Records for locating displayed items:
start
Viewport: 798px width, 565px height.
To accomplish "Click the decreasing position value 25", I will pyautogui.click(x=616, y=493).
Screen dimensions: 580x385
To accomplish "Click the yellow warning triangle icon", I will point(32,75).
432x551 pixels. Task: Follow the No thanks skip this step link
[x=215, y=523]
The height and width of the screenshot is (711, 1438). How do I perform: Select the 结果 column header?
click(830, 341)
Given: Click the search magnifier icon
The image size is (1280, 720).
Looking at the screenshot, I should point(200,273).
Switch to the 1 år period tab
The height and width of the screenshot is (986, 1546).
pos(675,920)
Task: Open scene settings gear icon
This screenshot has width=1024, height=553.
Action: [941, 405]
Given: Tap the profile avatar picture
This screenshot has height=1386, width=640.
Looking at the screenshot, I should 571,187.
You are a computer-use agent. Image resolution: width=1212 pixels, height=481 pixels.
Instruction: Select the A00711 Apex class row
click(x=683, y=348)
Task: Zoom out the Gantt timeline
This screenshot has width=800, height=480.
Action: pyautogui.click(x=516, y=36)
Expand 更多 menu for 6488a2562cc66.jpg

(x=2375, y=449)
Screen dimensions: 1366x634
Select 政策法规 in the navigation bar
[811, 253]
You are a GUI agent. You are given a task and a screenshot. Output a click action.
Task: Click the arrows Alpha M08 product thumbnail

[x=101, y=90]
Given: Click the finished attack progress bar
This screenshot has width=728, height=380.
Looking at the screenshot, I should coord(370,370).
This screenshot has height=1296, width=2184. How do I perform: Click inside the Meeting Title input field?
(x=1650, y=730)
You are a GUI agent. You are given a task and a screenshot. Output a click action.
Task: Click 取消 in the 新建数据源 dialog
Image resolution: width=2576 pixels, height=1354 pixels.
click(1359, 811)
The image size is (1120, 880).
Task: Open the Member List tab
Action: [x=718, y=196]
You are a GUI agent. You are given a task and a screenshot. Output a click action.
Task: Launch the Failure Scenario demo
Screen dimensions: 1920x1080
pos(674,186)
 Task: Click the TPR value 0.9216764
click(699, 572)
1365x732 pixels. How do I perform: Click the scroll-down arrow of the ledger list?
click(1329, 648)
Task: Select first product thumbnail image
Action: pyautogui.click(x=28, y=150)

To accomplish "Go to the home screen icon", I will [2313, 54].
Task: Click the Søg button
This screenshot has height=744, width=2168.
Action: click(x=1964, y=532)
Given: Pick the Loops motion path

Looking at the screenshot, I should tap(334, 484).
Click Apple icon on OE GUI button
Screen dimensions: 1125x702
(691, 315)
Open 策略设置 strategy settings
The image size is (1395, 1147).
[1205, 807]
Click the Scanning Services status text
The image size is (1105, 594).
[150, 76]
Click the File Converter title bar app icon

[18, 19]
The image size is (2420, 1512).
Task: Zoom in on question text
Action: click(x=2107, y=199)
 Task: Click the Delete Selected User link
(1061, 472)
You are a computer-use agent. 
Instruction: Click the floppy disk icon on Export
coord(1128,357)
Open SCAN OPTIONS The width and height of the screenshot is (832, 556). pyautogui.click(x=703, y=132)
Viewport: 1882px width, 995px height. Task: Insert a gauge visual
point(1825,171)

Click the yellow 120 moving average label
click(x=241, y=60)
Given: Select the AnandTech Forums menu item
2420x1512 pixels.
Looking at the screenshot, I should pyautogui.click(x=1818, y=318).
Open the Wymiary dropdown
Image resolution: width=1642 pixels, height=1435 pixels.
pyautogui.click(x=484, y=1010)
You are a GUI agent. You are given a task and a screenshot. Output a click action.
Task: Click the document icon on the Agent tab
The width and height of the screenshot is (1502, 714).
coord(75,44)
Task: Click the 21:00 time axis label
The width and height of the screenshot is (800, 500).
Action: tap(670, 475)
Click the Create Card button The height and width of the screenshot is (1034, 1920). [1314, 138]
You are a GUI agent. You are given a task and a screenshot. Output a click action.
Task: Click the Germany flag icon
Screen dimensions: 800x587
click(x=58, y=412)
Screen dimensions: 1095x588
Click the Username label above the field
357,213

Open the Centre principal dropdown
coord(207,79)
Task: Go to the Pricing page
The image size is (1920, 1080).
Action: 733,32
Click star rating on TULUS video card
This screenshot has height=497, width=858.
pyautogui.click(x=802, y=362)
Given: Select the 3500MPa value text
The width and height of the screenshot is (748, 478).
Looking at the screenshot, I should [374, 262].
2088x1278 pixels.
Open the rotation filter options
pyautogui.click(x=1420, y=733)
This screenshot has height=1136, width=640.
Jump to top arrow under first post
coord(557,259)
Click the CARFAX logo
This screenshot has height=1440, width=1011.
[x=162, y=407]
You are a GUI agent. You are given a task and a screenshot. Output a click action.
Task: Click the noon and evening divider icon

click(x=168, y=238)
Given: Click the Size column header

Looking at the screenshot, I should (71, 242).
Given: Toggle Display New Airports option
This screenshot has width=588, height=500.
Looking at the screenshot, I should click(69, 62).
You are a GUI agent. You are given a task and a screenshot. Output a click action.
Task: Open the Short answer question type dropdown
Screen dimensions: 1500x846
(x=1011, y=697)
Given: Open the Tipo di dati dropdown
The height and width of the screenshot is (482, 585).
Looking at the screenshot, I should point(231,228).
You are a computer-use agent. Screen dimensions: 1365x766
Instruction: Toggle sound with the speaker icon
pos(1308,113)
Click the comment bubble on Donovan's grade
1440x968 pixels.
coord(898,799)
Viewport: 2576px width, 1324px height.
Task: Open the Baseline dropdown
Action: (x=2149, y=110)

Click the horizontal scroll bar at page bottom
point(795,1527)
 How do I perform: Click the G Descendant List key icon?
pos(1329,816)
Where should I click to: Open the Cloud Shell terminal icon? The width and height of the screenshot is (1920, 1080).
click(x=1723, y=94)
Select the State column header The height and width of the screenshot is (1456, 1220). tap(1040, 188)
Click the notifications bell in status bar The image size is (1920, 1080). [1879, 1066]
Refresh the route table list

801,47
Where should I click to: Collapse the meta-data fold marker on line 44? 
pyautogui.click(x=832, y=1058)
end
# Problem description
Reproduce every line of the items above without any change.

# Task solution
Viewport: 798px width, 565px height.
To accomplish "Click the decreasing position value 25", I will pyautogui.click(x=616, y=493).
Screen dimensions: 580x385
To accomplish "Click the yellow warning triangle icon", I will point(32,75).
432x551 pixels. Task: Follow the No thanks skip this step link
[x=215, y=523]
The height and width of the screenshot is (711, 1438). How do I perform: Select the 结果 column header?
click(830, 341)
Given: Click the search magnifier icon
The image size is (1280, 720).
Looking at the screenshot, I should point(200,273).
Switch to the 1 år period tab
The height and width of the screenshot is (986, 1546).
pos(675,920)
Task: Open scene settings gear icon
This screenshot has width=1024, height=553.
Action: [941, 405]
Given: Tap the profile avatar picture
This screenshot has height=1386, width=640.
Looking at the screenshot, I should 571,187.
You are a computer-use agent. Image resolution: width=1212 pixels, height=481 pixels.
Instruction: Select the A00711 Apex class row
click(x=683, y=348)
Task: Zoom out the Gantt timeline
This screenshot has width=800, height=480.
Action: pyautogui.click(x=516, y=36)
Expand 更多 menu for 6488a2562cc66.jpg

(x=2375, y=449)
Screen dimensions: 1366x634
Select 政策法规 in the navigation bar
[811, 253]
You are a GUI agent. You are given a task and a screenshot. Output a click action.
Task: Click the arrows Alpha M08 product thumbnail

[x=101, y=90]
Given: Click the finished attack progress bar
This screenshot has width=728, height=380.
Looking at the screenshot, I should coord(370,370).
This screenshot has height=1296, width=2184. How do I perform: Click inside the Meeting Title input field?
(x=1650, y=730)
You are a GUI agent. You are given a task and a screenshot. Output a click action.
Task: Click 取消 in the 新建数据源 dialog
Image resolution: width=2576 pixels, height=1354 pixels.
click(1359, 811)
The image size is (1120, 880).
Task: Open the Member List tab
Action: [x=718, y=196]
You are a GUI agent. You are given a task and a screenshot. Output a click action.
Task: Launch the Failure Scenario demo
Screen dimensions: 1920x1080
pos(674,186)
 Task: Click the TPR value 0.9216764
click(699, 572)
1365x732 pixels. How do I perform: Click the scroll-down arrow of the ledger list?
click(1329, 648)
Task: Select first product thumbnail image
Action: pyautogui.click(x=28, y=150)

To accomplish "Go to the home screen icon", I will [2313, 54].
Task: Click the Søg button
This screenshot has height=744, width=2168.
Action: click(x=1964, y=532)
Given: Pick the Loops motion path

Looking at the screenshot, I should tap(334, 484).
Click Apple icon on OE GUI button
Screen dimensions: 1125x702
(691, 315)
Open 策略设置 strategy settings
The image size is (1395, 1147).
[1205, 807]
Click the Scanning Services status text
The image size is (1105, 594).
[150, 76]
Click the File Converter title bar app icon

[18, 19]
The image size is (2420, 1512).
Task: Zoom in on question text
Action: click(x=2107, y=199)
 Task: Click the Delete Selected User link
(1061, 472)
You are a computer-use agent. 
Instruction: Click the floppy disk icon on Export
coord(1128,357)
Open SCAN OPTIONS The width and height of the screenshot is (832, 556). pyautogui.click(x=703, y=132)
Viewport: 1882px width, 995px height. Task: Insert a gauge visual
point(1825,171)

Click the yellow 120 moving average label
click(x=241, y=60)
Given: Select the AnandTech Forums menu item
2420x1512 pixels.
Looking at the screenshot, I should pyautogui.click(x=1818, y=318).
Open the Wymiary dropdown
Image resolution: width=1642 pixels, height=1435 pixels.
pyautogui.click(x=484, y=1010)
You are a GUI agent. You are given a task and a screenshot. Output a click action.
Task: Click the document icon on the Agent tab
The width and height of the screenshot is (1502, 714).
coord(75,44)
Task: Click the 21:00 time axis label
The width and height of the screenshot is (800, 500).
Action: tap(670, 475)
Click the Create Card button The height and width of the screenshot is (1034, 1920). [1314, 138]
You are a GUI agent. You are given a task and a screenshot. Output a click action.
Task: Click the Germany flag icon
Screen dimensions: 800x587
click(x=58, y=412)
Screen dimensions: 1095x588
Click the Username label above the field
357,213

Open the Centre principal dropdown
coord(207,79)
Task: Go to the Pricing page
The image size is (1920, 1080).
Action: 733,32
Click star rating on TULUS video card
This screenshot has height=497, width=858.
pyautogui.click(x=802, y=362)
Given: Select the 3500MPa value text
The width and height of the screenshot is (748, 478).
Looking at the screenshot, I should [374, 262].
2088x1278 pixels.
Open the rotation filter options
pyautogui.click(x=1420, y=733)
This screenshot has height=1136, width=640.
Jump to top arrow under first post
coord(557,259)
Click the CARFAX logo
This screenshot has height=1440, width=1011.
[x=162, y=407]
You are a GUI agent. You are given a task and a screenshot. Output a click action.
Task: Click the noon and evening divider icon

click(x=168, y=238)
Given: Click the Size column header

Looking at the screenshot, I should (71, 242).
Given: Toggle Display New Airports option
This screenshot has width=588, height=500.
Looking at the screenshot, I should click(69, 62).
You are a GUI agent. You are given a task and a screenshot. Output a click action.
Task: Open the Short answer question type dropdown
Screen dimensions: 1500x846
(x=1011, y=697)
Given: Open the Tipo di dati dropdown
The height and width of the screenshot is (482, 585).
Looking at the screenshot, I should point(231,228).
You are a computer-use agent. Screen dimensions: 1365x766
Instruction: Toggle sound with the speaker icon
pos(1308,113)
Click the comment bubble on Donovan's grade
1440x968 pixels.
coord(898,799)
Viewport: 2576px width, 1324px height.
Task: Open the Baseline dropdown
Action: (x=2149, y=110)

Click the horizontal scroll bar at page bottom
point(795,1527)
 How do I perform: Click the G Descendant List key icon?
pos(1329,816)
Where should I click to: Open the Cloud Shell terminal icon? The width and height of the screenshot is (1920, 1080).
click(x=1723, y=94)
Select the State column header The height and width of the screenshot is (1456, 1220). tap(1040, 188)
Click the notifications bell in status bar The image size is (1920, 1080). [1879, 1066]
Refresh the route table list

801,47
Where should I click to: Collapse the meta-data fold marker on line 44? 
pyautogui.click(x=832, y=1058)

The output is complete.